TASK PROMPT: Copy out the records below word for word, every line unchanged.

[START INPUT DATA]

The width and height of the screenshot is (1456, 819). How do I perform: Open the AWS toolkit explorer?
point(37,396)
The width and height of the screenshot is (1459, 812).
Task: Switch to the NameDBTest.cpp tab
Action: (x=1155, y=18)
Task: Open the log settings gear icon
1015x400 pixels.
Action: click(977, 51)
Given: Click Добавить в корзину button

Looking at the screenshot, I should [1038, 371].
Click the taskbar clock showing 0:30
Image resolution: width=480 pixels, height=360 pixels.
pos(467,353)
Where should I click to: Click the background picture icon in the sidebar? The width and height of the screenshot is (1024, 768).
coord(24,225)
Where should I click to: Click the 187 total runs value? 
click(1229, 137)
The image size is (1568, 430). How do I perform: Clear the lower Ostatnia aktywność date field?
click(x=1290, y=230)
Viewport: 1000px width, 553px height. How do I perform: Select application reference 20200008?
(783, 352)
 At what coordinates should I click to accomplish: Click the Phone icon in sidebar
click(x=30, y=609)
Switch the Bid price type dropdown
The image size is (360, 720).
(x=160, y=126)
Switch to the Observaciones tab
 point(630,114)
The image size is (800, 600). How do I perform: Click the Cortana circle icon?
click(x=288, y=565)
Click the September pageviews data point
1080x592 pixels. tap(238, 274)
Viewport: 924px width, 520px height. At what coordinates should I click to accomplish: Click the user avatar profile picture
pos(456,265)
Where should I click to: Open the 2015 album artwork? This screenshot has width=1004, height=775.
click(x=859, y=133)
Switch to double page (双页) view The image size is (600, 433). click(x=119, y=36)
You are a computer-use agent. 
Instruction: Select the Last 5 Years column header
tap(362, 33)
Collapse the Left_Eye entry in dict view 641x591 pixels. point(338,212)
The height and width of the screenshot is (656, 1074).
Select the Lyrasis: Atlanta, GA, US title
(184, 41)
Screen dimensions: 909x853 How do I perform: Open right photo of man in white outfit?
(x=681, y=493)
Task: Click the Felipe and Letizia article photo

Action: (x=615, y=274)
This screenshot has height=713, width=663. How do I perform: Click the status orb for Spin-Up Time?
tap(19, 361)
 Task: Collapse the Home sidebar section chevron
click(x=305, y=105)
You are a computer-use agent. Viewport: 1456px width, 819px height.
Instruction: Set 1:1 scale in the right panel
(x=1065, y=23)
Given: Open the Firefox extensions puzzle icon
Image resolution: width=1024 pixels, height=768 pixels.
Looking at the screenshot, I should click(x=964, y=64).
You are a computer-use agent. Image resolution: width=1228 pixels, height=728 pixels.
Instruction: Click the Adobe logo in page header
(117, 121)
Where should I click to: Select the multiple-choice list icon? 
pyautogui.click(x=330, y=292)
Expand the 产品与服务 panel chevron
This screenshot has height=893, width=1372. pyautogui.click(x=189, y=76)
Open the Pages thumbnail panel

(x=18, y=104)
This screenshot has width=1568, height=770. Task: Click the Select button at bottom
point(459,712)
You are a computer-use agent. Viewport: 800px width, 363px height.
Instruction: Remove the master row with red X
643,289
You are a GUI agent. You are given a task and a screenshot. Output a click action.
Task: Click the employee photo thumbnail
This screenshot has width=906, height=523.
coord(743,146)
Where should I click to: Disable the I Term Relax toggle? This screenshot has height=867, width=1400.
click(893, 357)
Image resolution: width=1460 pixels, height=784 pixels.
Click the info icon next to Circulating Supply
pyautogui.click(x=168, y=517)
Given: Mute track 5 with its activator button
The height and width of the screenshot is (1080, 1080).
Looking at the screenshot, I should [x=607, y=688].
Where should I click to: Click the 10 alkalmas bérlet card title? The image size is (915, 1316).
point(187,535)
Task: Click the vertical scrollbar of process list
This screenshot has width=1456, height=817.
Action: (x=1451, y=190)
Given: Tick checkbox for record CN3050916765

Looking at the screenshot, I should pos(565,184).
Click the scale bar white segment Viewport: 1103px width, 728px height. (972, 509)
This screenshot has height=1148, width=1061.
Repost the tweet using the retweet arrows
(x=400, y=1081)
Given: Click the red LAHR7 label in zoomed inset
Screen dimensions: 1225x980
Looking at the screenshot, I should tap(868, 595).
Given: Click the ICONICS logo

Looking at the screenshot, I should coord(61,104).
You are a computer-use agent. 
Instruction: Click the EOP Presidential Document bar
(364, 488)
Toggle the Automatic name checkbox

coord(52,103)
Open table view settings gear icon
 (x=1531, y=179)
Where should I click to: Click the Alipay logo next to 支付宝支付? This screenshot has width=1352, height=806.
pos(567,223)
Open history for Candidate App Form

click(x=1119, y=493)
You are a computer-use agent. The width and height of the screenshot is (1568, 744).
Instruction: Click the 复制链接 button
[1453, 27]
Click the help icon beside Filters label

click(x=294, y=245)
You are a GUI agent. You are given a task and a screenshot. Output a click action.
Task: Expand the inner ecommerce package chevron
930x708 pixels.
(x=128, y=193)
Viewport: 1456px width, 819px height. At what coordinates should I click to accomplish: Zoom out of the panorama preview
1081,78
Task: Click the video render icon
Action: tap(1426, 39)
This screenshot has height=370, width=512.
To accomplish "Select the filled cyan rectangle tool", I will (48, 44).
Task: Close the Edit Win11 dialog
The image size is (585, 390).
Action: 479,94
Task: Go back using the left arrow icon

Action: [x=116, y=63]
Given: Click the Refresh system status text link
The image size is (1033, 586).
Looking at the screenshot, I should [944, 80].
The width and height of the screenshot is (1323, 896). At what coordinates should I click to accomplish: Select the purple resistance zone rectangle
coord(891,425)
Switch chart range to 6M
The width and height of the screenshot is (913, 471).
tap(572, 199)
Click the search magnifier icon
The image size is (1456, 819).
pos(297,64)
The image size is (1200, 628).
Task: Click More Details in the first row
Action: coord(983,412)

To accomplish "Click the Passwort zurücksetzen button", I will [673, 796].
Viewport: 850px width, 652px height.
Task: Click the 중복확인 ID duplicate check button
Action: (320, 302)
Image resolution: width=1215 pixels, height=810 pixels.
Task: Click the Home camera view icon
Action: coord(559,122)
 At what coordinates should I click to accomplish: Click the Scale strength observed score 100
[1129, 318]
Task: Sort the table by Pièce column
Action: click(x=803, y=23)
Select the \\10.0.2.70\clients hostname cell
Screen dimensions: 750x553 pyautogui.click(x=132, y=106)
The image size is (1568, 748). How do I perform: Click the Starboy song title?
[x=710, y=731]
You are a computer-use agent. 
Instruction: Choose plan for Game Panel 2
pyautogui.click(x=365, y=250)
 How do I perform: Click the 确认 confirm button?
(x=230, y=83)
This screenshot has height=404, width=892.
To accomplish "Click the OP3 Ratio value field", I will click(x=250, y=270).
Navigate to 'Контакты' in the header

[END INPUT DATA]

EXERCISE RESPONSE:
The width and height of the screenshot is (1456, 819). How do I perform: Open the AWS toolkit explorer?
point(37,396)
The width and height of the screenshot is (1459, 812).
Task: Switch to the NameDBTest.cpp tab
Action: (x=1155, y=18)
Task: Open the log settings gear icon
1015x400 pixels.
Action: click(977, 51)
Given: Click Добавить в корзину button

Looking at the screenshot, I should [1038, 371].
Click the taskbar clock showing 0:30
Image resolution: width=480 pixels, height=360 pixels.
pos(467,353)
Where should I click to: Click the background picture icon in the sidebar? The width and height of the screenshot is (1024, 768).
coord(24,225)
Where should I click to: Click the 187 total runs value? 
click(1229, 137)
The image size is (1568, 430). How do I perform: Clear the lower Ostatnia aktywność date field?
click(x=1290, y=230)
Viewport: 1000px width, 553px height. How do I perform: Select application reference 20200008?
(783, 352)
 At what coordinates should I click to accomplish: Click the Phone icon in sidebar
click(x=30, y=609)
Switch the Bid price type dropdown
The image size is (360, 720).
(x=160, y=126)
Switch to the Observaciones tab
 point(630,114)
The image size is (800, 600). How do I perform: Click the Cortana circle icon?
click(x=288, y=565)
Click the September pageviews data point
1080x592 pixels. tap(238, 274)
Viewport: 924px width, 520px height. At what coordinates should I click to accomplish: Click the user avatar profile picture
pos(456,265)
Where should I click to: Open the 2015 album artwork? This screenshot has width=1004, height=775.
click(x=859, y=133)
Switch to double page (双页) view The image size is (600, 433). click(x=119, y=36)
You are a computer-use agent. 
Instruction: Select the Last 5 Years column header
tap(362, 33)
Collapse the Left_Eye entry in dict view 641x591 pixels. point(338,212)
The height and width of the screenshot is (656, 1074).
Select the Lyrasis: Atlanta, GA, US title
(184, 41)
Screen dimensions: 909x853 How do I perform: Open right photo of man in white outfit?
(x=681, y=493)
Task: Click the Felipe and Letizia article photo

Action: (x=615, y=274)
This screenshot has height=713, width=663. How do I perform: Click the status orb for Spin-Up Time?
tap(19, 361)
 Task: Collapse the Home sidebar section chevron
click(x=305, y=105)
You are a computer-use agent. Viewport: 1456px width, 819px height.
Instruction: Set 1:1 scale in the right panel
(x=1065, y=23)
Given: Open the Firefox extensions puzzle icon
Image resolution: width=1024 pixels, height=768 pixels.
Looking at the screenshot, I should click(x=964, y=64).
You are a computer-use agent. Image resolution: width=1228 pixels, height=728 pixels.
Instruction: Click the Adobe logo in page header
(117, 121)
Where should I click to: Select the multiple-choice list icon? 
pyautogui.click(x=330, y=292)
Expand the 产品与服务 panel chevron
This screenshot has height=893, width=1372. pyautogui.click(x=189, y=76)
Open the Pages thumbnail panel

(x=18, y=104)
This screenshot has width=1568, height=770. Task: Click the Select button at bottom
point(459,712)
You are a computer-use agent. Viewport: 800px width, 363px height.
Instruction: Remove the master row with red X
643,289
You are a GUI agent. You are given a task and a screenshot. Output a click action.
Task: Click the employee photo thumbnail
This screenshot has width=906, height=523.
coord(743,146)
Where should I click to: Disable the I Term Relax toggle? This screenshot has height=867, width=1400.
click(893, 357)
Image resolution: width=1460 pixels, height=784 pixels.
Click the info icon next to Circulating Supply
pyautogui.click(x=168, y=517)
Given: Mute track 5 with its activator button
The height and width of the screenshot is (1080, 1080).
Looking at the screenshot, I should [x=607, y=688].
Where should I click to: Click the 10 alkalmas bérlet card title? The image size is (915, 1316).
point(187,535)
Task: Click the vertical scrollbar of process list
This screenshot has width=1456, height=817.
Action: (x=1451, y=190)
Given: Tick checkbox for record CN3050916765

Looking at the screenshot, I should pos(565,184).
Click the scale bar white segment Viewport: 1103px width, 728px height. (972, 509)
This screenshot has height=1148, width=1061.
Repost the tweet using the retweet arrows
(x=400, y=1081)
Given: Click the red LAHR7 label in zoomed inset
Screen dimensions: 1225x980
Looking at the screenshot, I should tap(868, 595).
Given: Click the ICONICS logo

Looking at the screenshot, I should coord(61,104).
You are a computer-use agent. 
Instruction: Click the EOP Presidential Document bar
(364, 488)
Toggle the Automatic name checkbox

coord(52,103)
Open table view settings gear icon
 (x=1531, y=179)
Where should I click to: Click the Alipay logo next to 支付宝支付? This screenshot has width=1352, height=806.
pos(567,223)
Open history for Candidate App Form

click(x=1119, y=493)
You are a computer-use agent. The width and height of the screenshot is (1568, 744).
Instruction: Click the 复制链接 button
[1453, 27]
Click the help icon beside Filters label

click(x=294, y=245)
You are a GUI agent. You are given a task and a screenshot. Output a click action.
Task: Expand the inner ecommerce package chevron
930x708 pixels.
(x=128, y=193)
Viewport: 1456px width, 819px height. At what coordinates should I click to accomplish: Zoom out of the panorama preview
1081,78
Task: Click the video render icon
Action: tap(1426, 39)
This screenshot has height=370, width=512.
To accomplish "Select the filled cyan rectangle tool", I will (48, 44).
Task: Close the Edit Win11 dialog
The image size is (585, 390).
Action: 479,94
Task: Go back using the left arrow icon

Action: [x=116, y=63]
Given: Click the Refresh system status text link
The image size is (1033, 586).
Looking at the screenshot, I should [944, 80].
The width and height of the screenshot is (1323, 896). At what coordinates should I click to accomplish: Select the purple resistance zone rectangle
coord(891,425)
Switch chart range to 6M
The width and height of the screenshot is (913, 471).
tap(572, 199)
Click the search magnifier icon
The image size is (1456, 819).
pos(297,64)
The image size is (1200, 628).
Task: Click More Details in the first row
Action: coord(983,412)

To accomplish "Click the Passwort zurücksetzen button", I will [673, 796].
Viewport: 850px width, 652px height.
Task: Click the 중복확인 ID duplicate check button
Action: (320, 302)
Image resolution: width=1215 pixels, height=810 pixels.
Task: Click the Home camera view icon
Action: coord(559,122)
 At what coordinates should I click to accomplish: Click the Scale strength observed score 100
[1129, 318]
Task: Sort the table by Pièce column
Action: click(x=803, y=23)
Select the \\10.0.2.70\clients hostname cell
Screen dimensions: 750x553 pyautogui.click(x=132, y=106)
The image size is (1568, 748). How do I perform: Click the Starboy song title?
[x=710, y=731]
You are a computer-use agent. 
Instruction: Choose plan for Game Panel 2
pyautogui.click(x=365, y=250)
 How do I perform: Click the 确认 confirm button?
(x=230, y=83)
This screenshot has height=404, width=892.
To accomplish "Click the OP3 Ratio value field", I will click(x=250, y=270).
Navigate to 'Контакты' in the header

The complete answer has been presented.